I say, “That’s right; and what happens if you push down near the edge, halfway between two of the legs?”

“It flips over!”

I say, “OK! That’s better!”

The point is that the student had not realized that these were not just mathematical problems; they described a real table with legs. Actually, it wasn’t a real table, because it was perfectly circular, the legs were straight up and down, and so on. But it nearly described, roughly speaking, a real table, and from knowing what a real table does, you can get a very good idea of what this table does without having to calculate anything—you know darn well where you have to lean to make the table flip over.

So, how to explain that, I don’t know! But once you get the idea that the problems are not mathematical problems but physical problems, it helps a lot.

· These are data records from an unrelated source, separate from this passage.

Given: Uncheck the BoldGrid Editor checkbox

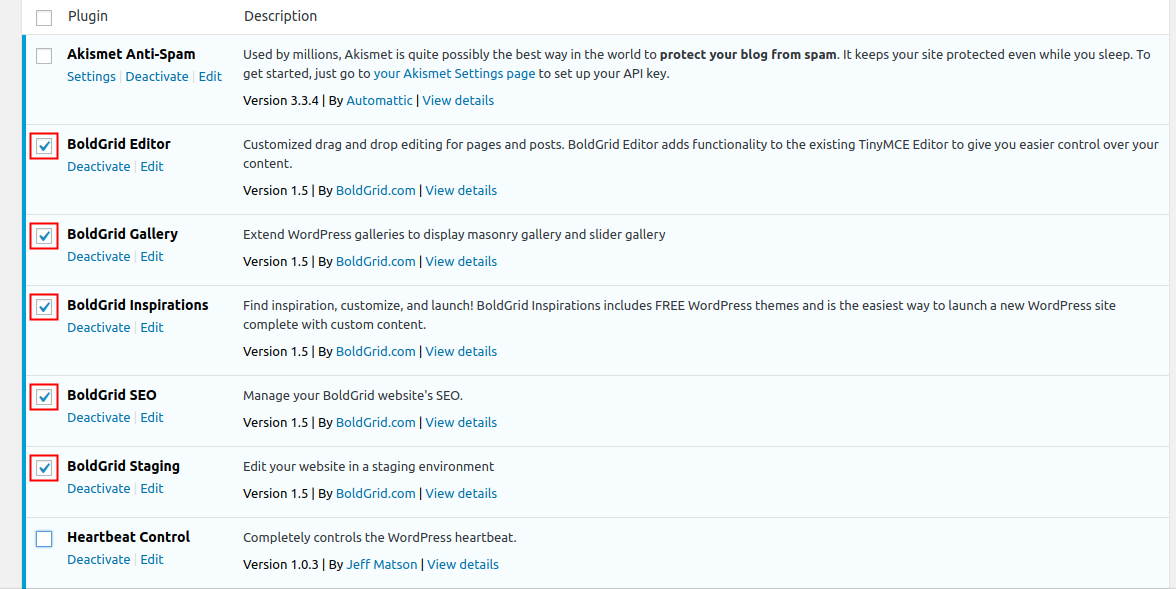Looking at the screenshot, I should point(44,146).
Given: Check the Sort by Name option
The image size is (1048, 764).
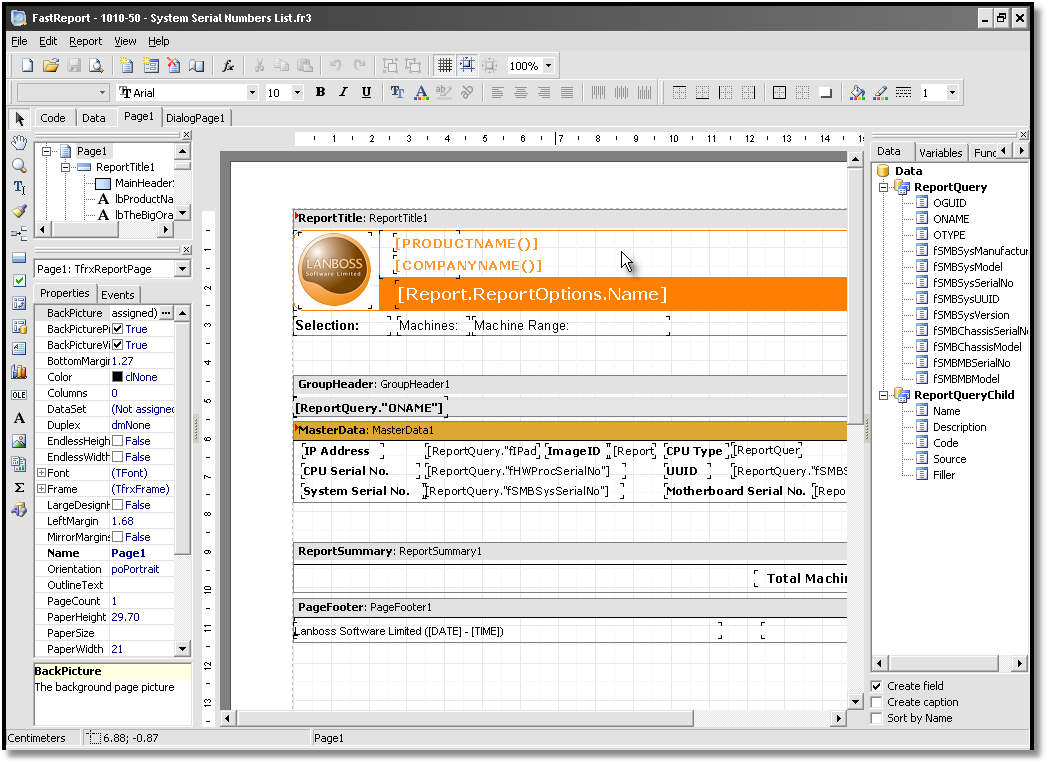Looking at the screenshot, I should 877,718.
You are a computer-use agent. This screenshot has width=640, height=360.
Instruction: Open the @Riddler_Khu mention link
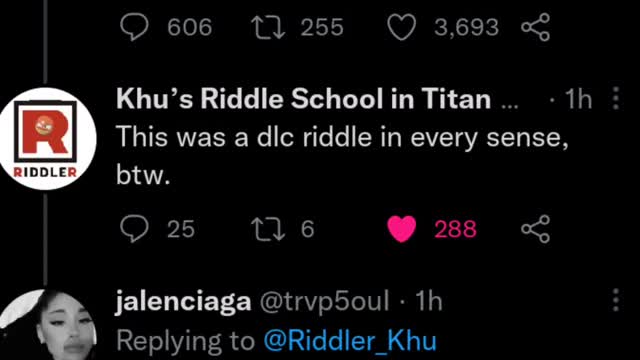pos(350,340)
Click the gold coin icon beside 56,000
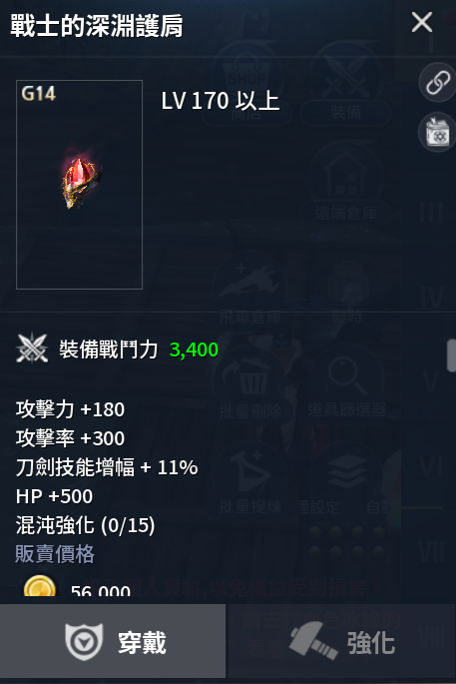This screenshot has width=456, height=684. pos(40,586)
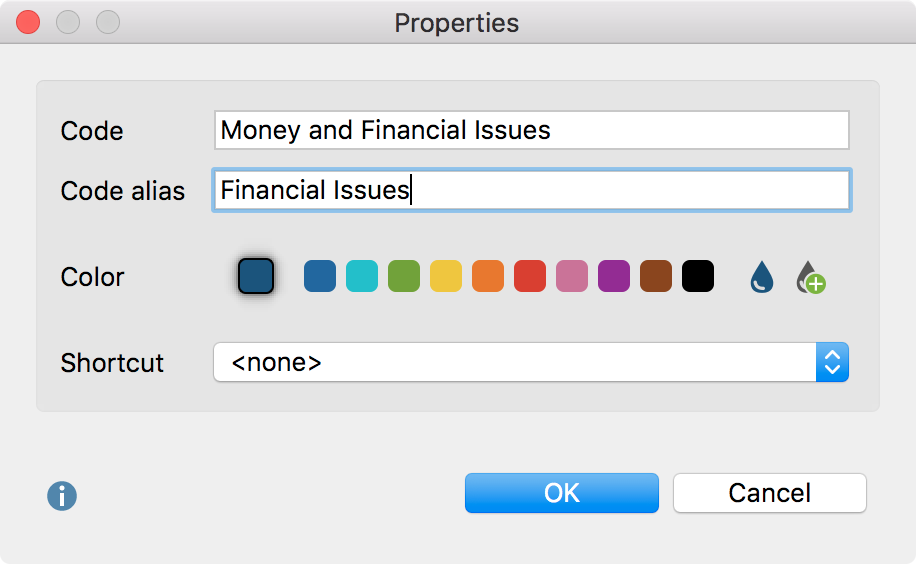916x564 pixels.
Task: Select the green color swatch
Action: [404, 276]
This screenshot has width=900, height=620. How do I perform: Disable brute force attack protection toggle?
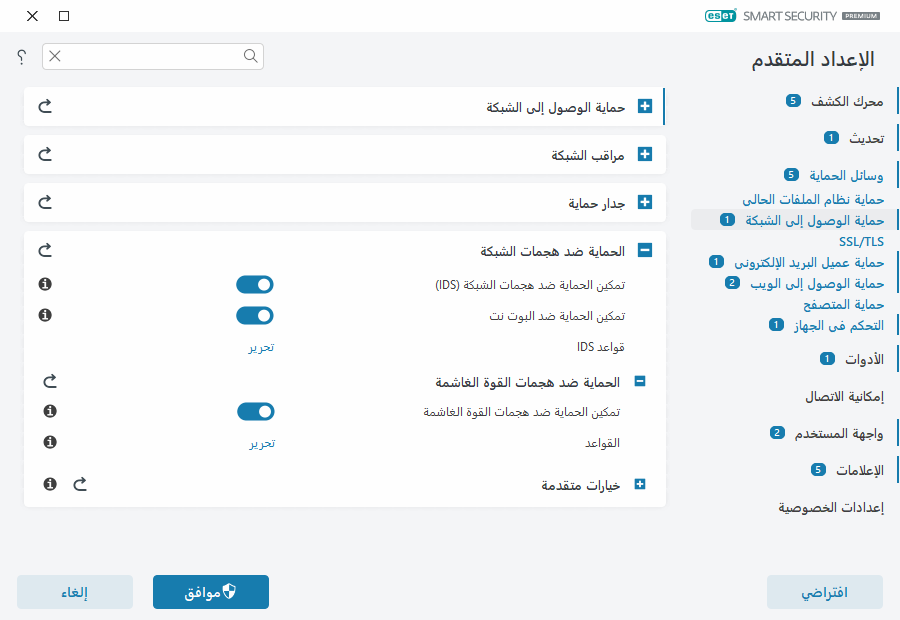pyautogui.click(x=255, y=411)
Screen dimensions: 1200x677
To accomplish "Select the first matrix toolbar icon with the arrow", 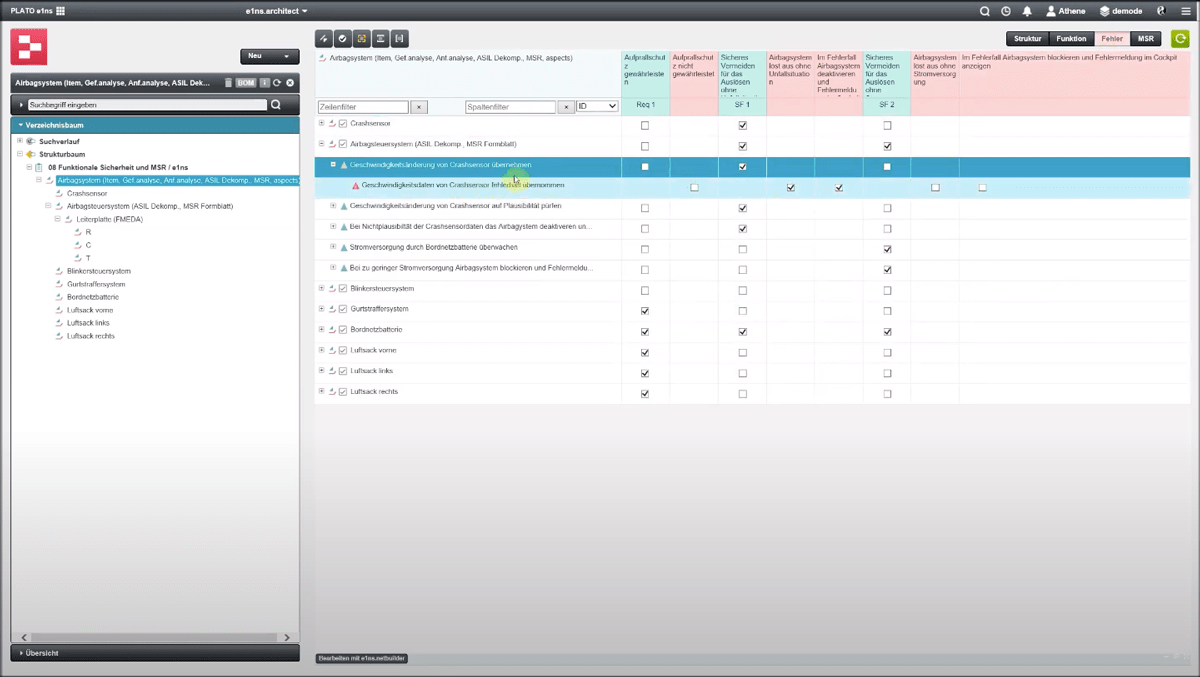I will coord(322,38).
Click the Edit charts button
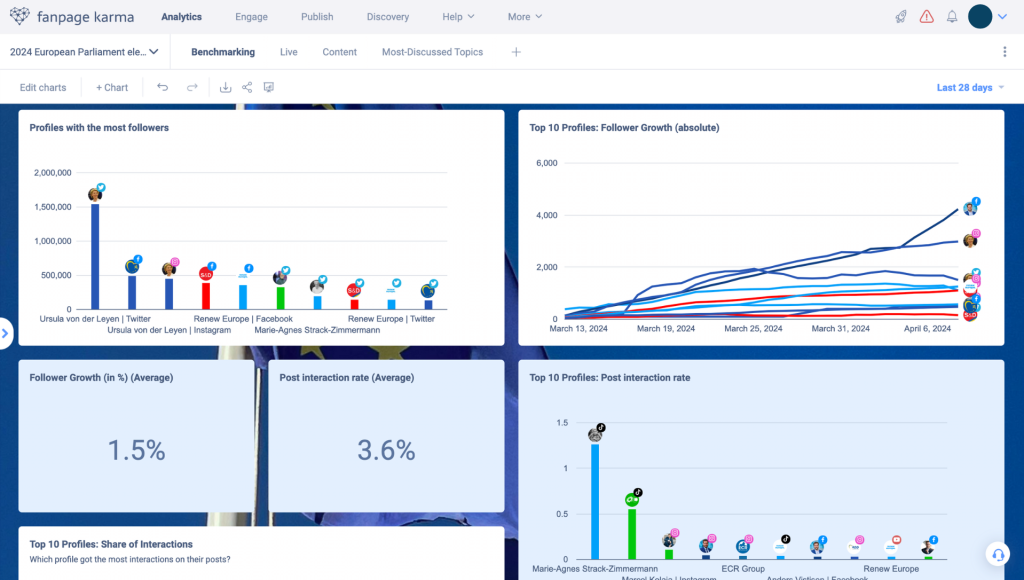Screen dimensions: 1024x580 [x=43, y=88]
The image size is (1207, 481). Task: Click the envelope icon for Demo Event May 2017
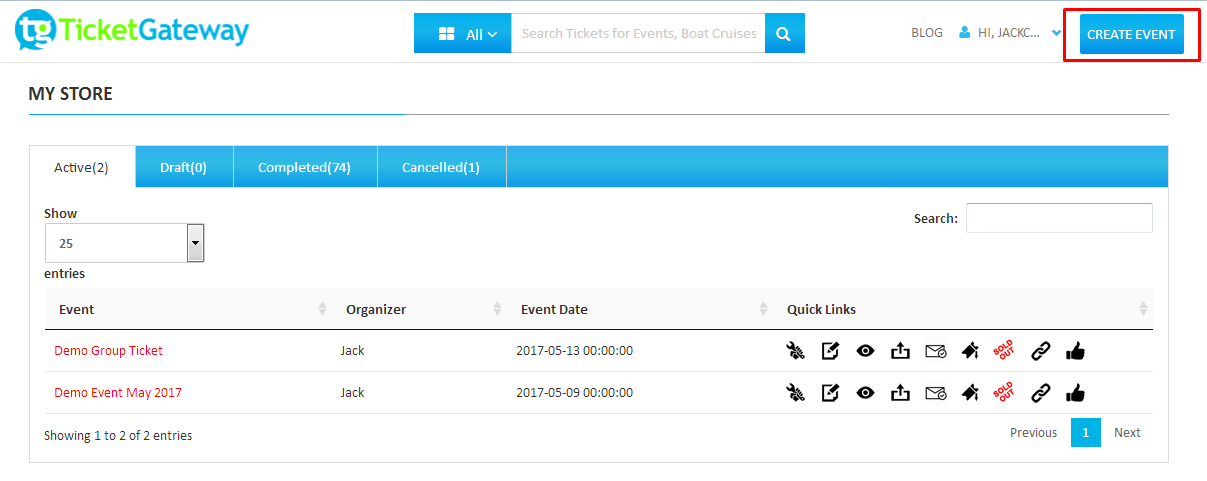935,393
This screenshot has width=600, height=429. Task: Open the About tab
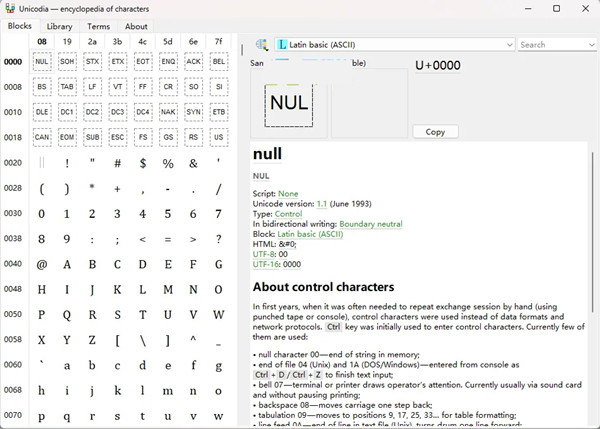point(136,26)
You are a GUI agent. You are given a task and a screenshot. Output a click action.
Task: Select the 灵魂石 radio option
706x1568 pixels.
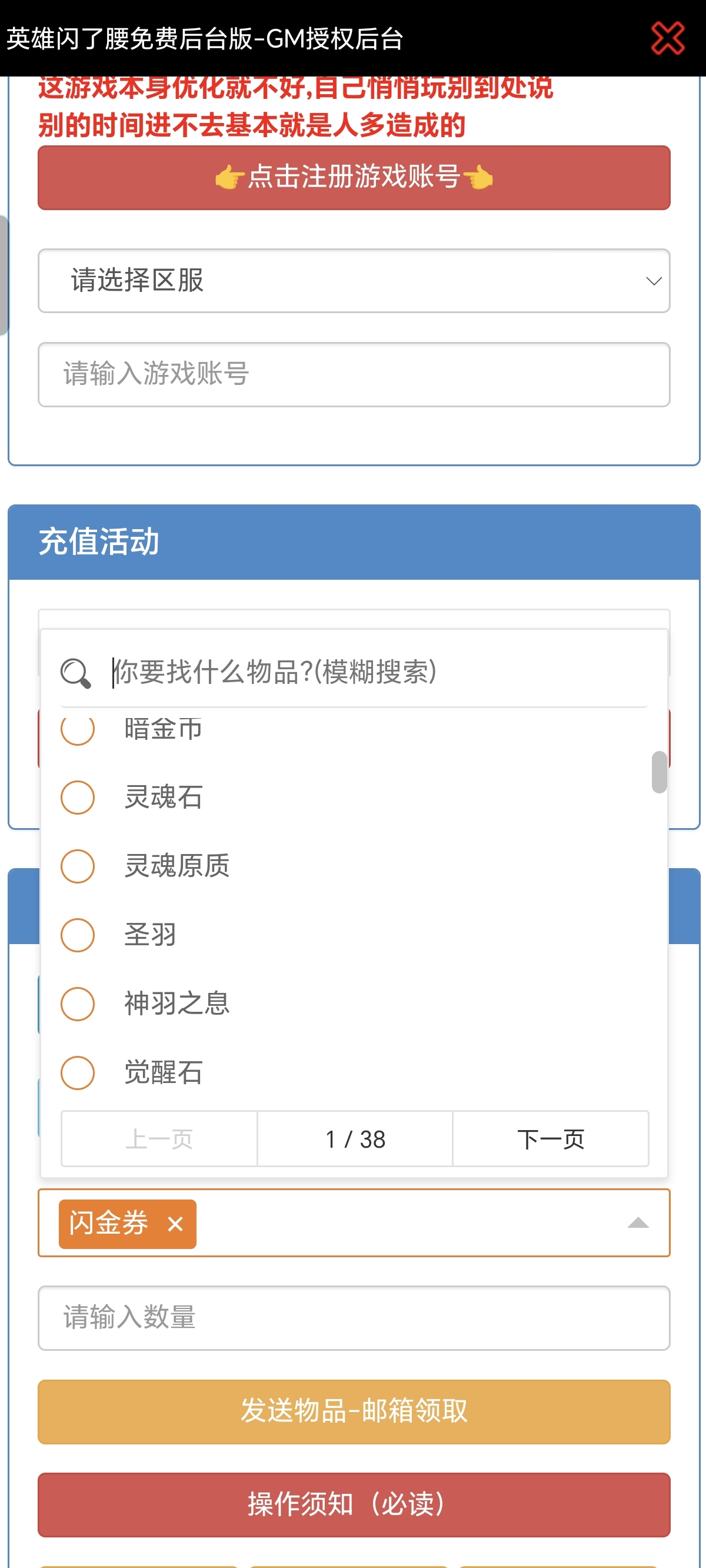78,797
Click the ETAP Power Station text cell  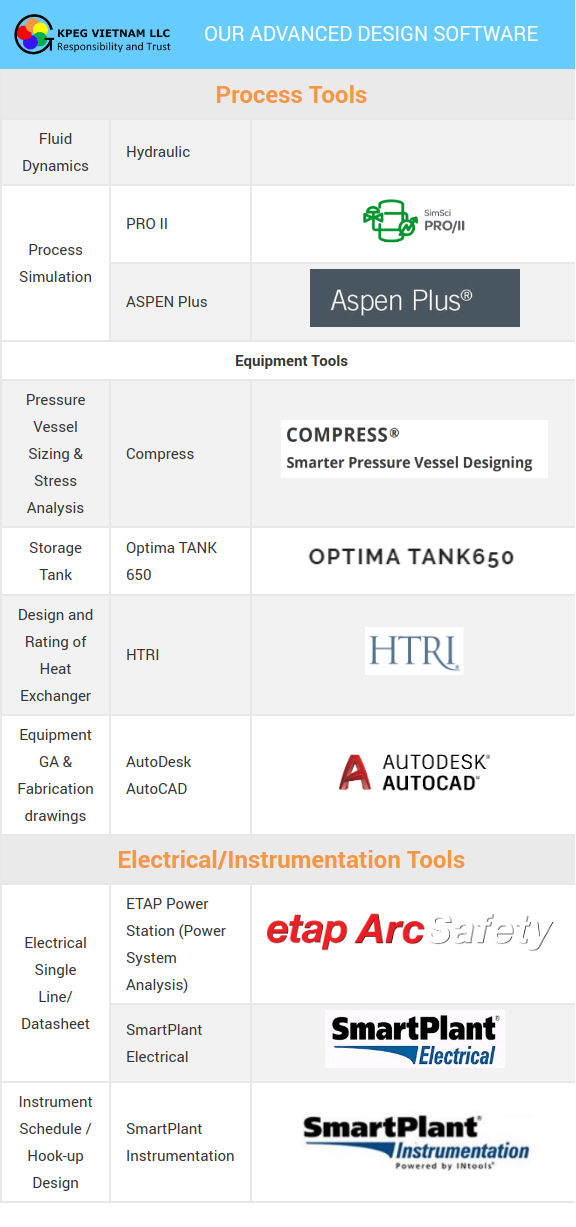(x=180, y=944)
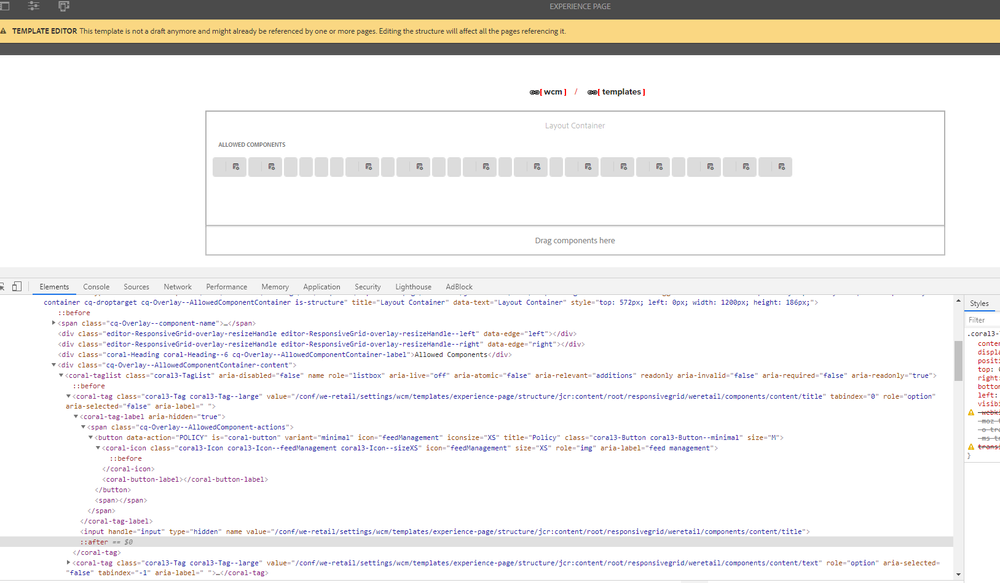Click the Drag components here drop zone
The width and height of the screenshot is (1000, 583).
[x=575, y=240]
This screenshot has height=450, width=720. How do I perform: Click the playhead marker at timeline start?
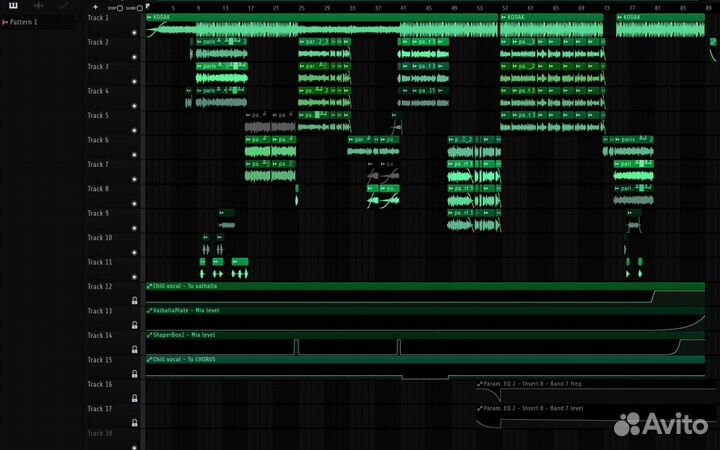148,7
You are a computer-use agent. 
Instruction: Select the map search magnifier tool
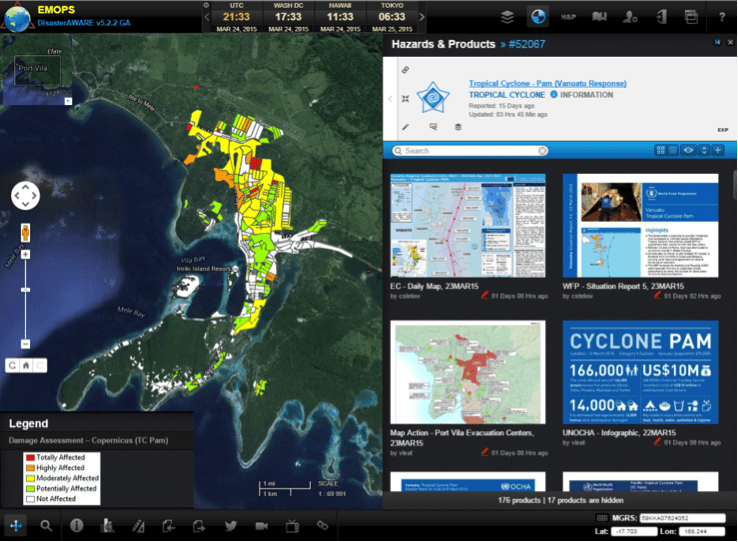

This passage makes a point similar to the one in Glen Coughlin's introduction to his translation of Aristotle's Physics: that knowledge and thoughts about the physical world are prior to the abstract knowledge of modern mathematical physics:

To understand Newton's argument for universal gravitation, one must have experience of weight in things and in oneself, of the motion of the stars and planets and moons. Knowing calculus is not enough. This hybrid science [mathematical physics], then, comes after the consideration of nature through non-mathematical means.


Richard P. Feynman, Michael A. Gottlieb, Ralph Leighton, Feynman's Tips on Physics: A Problem-Solving Supplement to the Feynman Lectures on Physics (Boston: Pearson, 2006), 52-53.

Aristotle, Physics, or Natural Hearing, trans. Glen Coughlin (South Bend, IN: St. Augustine’s Press, 2005), xii.